In an earlier blog post, I suggested that practitioners would be well advised to follow the view expressed by Andrew Baker J in BB Energy (Gulf) DMCC v Mohammed Hussein Al Amoudi and others, that permission is required to adduce expert evidence at an interlocutory hearing. The question has been asked whether that remains the case for freezing injunction and security for costs hearings, in light of the Commercial Court’s decision in Pipia v BGEO Group Ltd. I consider that it does.
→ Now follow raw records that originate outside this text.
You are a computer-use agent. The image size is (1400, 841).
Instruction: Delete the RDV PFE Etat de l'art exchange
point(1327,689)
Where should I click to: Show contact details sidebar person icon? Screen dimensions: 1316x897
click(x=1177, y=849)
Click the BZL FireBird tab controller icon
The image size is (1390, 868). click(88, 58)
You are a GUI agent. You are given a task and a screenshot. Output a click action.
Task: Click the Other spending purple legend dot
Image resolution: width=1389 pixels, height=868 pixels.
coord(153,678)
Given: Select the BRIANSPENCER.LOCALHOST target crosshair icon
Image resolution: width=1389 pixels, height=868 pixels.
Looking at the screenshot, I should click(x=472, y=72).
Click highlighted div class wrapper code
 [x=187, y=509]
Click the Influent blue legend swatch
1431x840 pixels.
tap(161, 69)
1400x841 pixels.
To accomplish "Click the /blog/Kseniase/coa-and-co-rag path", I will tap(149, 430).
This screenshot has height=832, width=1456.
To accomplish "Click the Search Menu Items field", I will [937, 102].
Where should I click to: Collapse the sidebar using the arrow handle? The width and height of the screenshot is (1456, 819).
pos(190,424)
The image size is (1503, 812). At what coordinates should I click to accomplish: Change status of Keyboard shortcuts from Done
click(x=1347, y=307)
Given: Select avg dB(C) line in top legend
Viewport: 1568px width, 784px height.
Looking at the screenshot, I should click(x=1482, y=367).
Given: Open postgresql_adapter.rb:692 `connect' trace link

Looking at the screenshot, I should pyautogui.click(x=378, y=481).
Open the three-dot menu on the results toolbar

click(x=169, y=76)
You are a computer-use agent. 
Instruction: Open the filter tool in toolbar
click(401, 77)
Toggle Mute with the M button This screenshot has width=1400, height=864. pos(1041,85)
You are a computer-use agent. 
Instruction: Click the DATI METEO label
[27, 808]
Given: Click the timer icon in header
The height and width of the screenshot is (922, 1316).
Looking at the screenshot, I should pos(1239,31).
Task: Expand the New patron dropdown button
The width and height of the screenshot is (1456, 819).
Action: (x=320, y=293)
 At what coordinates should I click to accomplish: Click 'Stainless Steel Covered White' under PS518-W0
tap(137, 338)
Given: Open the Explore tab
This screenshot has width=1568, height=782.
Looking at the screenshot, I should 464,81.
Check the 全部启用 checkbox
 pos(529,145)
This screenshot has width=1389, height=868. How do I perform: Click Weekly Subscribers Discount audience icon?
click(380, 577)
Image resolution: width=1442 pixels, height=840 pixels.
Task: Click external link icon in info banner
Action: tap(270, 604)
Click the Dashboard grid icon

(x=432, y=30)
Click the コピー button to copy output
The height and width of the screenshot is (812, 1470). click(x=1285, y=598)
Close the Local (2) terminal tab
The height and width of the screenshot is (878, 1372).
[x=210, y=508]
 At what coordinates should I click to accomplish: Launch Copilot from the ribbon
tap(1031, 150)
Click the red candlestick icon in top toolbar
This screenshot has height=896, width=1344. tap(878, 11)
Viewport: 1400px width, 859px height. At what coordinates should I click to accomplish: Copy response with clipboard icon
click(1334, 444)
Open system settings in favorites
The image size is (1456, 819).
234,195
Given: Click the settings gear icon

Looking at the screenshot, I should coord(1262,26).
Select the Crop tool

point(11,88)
Pipia was a security for costs hearing, for which the defendant/applicant adduced a witness statement attaching two memoranda from an expert on Georgian law. It was common ground that the approach to be adopted by the court towards the evidence was essentially the same for security for costs and freezing injunction applications (following Bestfort Developments LLP v Ras Al Khaimah Investment Authority). The claimant objected to the defendant’s reliance on this witness evidence, not on the basis that no permission had been sought (indeed, the claimant had itself adduced an expert report without previously seeking permission), but on the grounds that it did not comply with the formal requirements of CPR 35, since it had simply been attached to a factual witness statement (see paragraph 19).
Moulder J allowed the defendant’s expert report to be adduced, concluding from the decision in Bestfort Developments LLP v Ras Al Khaimah Investment Authority (and from Danilina v Chernukhin) that “a flexible approach is required. In the circumstances of such an application it is not just or proportionate to require expert evidence to be adduced which complies with the rules on expert evidence.”
It follows that the practical effect of Moulder J’s judgment in Pipia was to allow expert evidence to be relied upon even though permission had not been sought in advance. However, I do not think that Pipia can be said to create a separate regime for security for costs/freezing injunction hearings. There are several reasons for this.
- Firstly, because the question of permission simply wasn’t raised in Pipia; the claimant’s only objection concerned the formal requirements of CPR 35, and the court did not raise the permission point of its own motion.
- Secondly, BB Energy does not appear to have been cited to Moulder J in Pipia. On that basis, even if she had purported to decide the permission question (which I do not think she did), that decision would probably be per incuriam.
- Thirdly, because the other authorities relied upon by Moulder J do not address the permission question:
- The first of these was New Media Distribution Company Sezc Limited v Kagalovsky. That case concerned expert evidence adduced for a trial, rather than an interlocutory hearing. That expert evidence had, as in Pipia, simply been exhibited to a factual witness statement. Marcus Smith J held that it had to be adduced as a separate expert witness statement in accordance with CPR 35, and permission obtained. Since CPR 35 clearly requires permission for expert reports at trial, that result is unsurprising.
- The second case was Al Nehayan v Kent. In that case, the defendant submitted expert reports that were compliant with CPR 35, but the claimant’s expert reports were deficient, in that two of three reports were not accompanied by a statement of truth, and none was accompanied by a statement recording the expert’s understanding of the requirements of CPR 35. The claimant’s evidence was disallowed. Just as in Pipia, the practical effect of Al Nehayan was that the defendant’s compliant expert report could be relied upon notwithstanding that permission had not been sought in advance. However, that point was not in issue; the court was only concerned with the deficiencies in the claimant’s non-compliant reports.
On that basis, it cannot be said that Pipia sets out a different approach to permission for freezing injunction/security for costs hearings, since that point simply wasn’t in issue. Further, as a matter of principle, it is doubtful whether a distinction between these kinds of hearings and other applications is sustainable. For example, the evidence that might be adduced in support of a security application (concerning the functioning of a foreign legal system/ease of enforcement abroad) may be substantially similar to the evidence that would be brought in support of a forum conveniens claim in a jurisdiction hearing. Neither security for costs hearings nor jurisdiction hearings are usually urgent. That contrasts with freezing injunctions, which often are urgent (and might therefore justify a more relaxed approach to procedural formalities).
In short, I remain of the view that practitioners would be well advised to assume that permission is required to adduce expert evidence at all types of interlocutory hearing, following BB Energy. Nonetheless, clarity on this point, either from the court or from the Civil Procedure Rules Committee, would be very welcome.